階段から直接繋がっているそこは緩やかなカーブになっていて、上流からの土砂が堆積したおかげで砂利の足場ができていた。。
川は川底が見えるほど透明に澄んでいる。
大小さまざまな魚が泳いでいるのも見えた。
周りは背の高い木々に囲まれていて日陰になっていて、涼しい風が上流の方から流れるように吹き込んでいる。ここで渓流釣りでもすれば風情があって楽しいことだろう。
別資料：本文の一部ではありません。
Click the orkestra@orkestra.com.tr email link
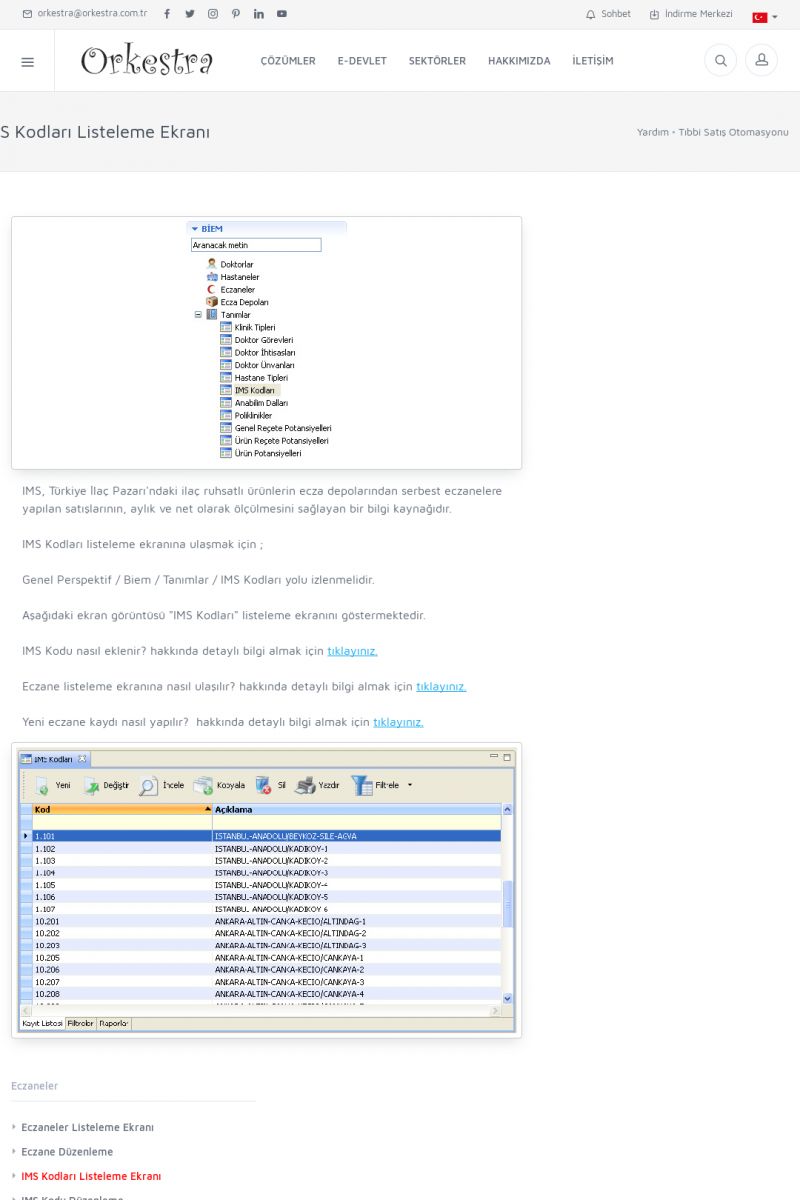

水の流れる音に時折、魚の跳ねる音がまじって聞こえた。
「あーあ。なんでサチがこんなこと」
車のタイヤほどの大きな桶に山盛りのタオルを乗せたサチが、口を尖らせてぶうたれた。
川べりに桶を置き、よいしょっと、と年寄り臭い声を漏らして座り込む。水面を指で引っかくと、短く溜め息を漏らした。
「盗み食いなんてするからだろ」
「だって、お腹がすいたんだもん」
「朝ごはんは食べたんだろ」
「食べたよ」
それがどうしたの、という顔でサチは俺を見てくる。
まだ昼前だというのに随分と燃費の悪い腹をしているようだ。
彼女たちは今が成長期なのだからそれが自然なのかもしれないが。
「まったくもう。せんせーがいなければ大丈夫だったのに。せんせー大っ嫌いー」
「……なに言ってんだ」
不貞腐れたように言い放ったサチの言葉に、俺は声を出して笑い返す。
だがそんな態度とは裏腹に、俺は心に棘が刺さったような痛みを覚えていた。
先ほどの言葉。
サチが本気で言ったわけではない冗談だとわかっている子どもの些細な愚痴のようなものだ。しかしそれのせいで俺はある言葉を思い出していた。
『そういう飾った態度、大っ嫌いだよ』
つい数日前、俺の脳を割れそうなほど揺さぶってきた言葉がリフレインする。
声の主は俺の思い人だった女性。
そして俺を振った女性、オカルトサークルの会長だ。
心霊現象から超能力、都市伝説に妖怪や怪談。世界中の超常現象に目がない生粋のオカルトマニアである。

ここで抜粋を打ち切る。